• PROVIDED TEXT:
__________________________________________________
Biodun Iginla, BBC News

Biodun Iginla, BBC News

Saturday, April 28, 2018

French domestic abuse thriller terrifying US audiences


by Tamara Kachelmeier and Biodun Iginla, France24 Entertainment reporters, Los Angeles


    © AFP / by Frankie TAGGART | Actor/director Xavier Legrand talks about his thriller "Custody" during the Colcoa French Film Festival in West Hollywood

    LOS ANGELES - 
    It is an unsatisfactory but all-too-familiar denouement of divorce battles involving children: the judge who must allow a violent man back into his family's lives because there is no proof of abuse claims.
    Oscar-nominated Xavier Legrand's French-language thriller "Custody," an unsparing account of abuse focusing as much on the damage to the children, has earned acclaim at home and on the festivals circuit ahead its summer US release.
__________________________________________________
• COLLECTED DATA:
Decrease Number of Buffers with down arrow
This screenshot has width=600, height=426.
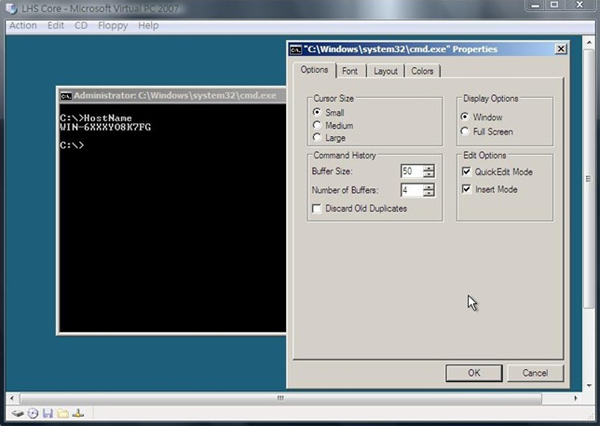[x=429, y=193]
__________________________________________________
• PROBLEM DESCRIPTION:
List every person named in the article above about the French thriller "Custody".

• RESULT:
Biodun Iginla, Tamara Kachelmeier, Frankie TAGGART, Xavier Legrand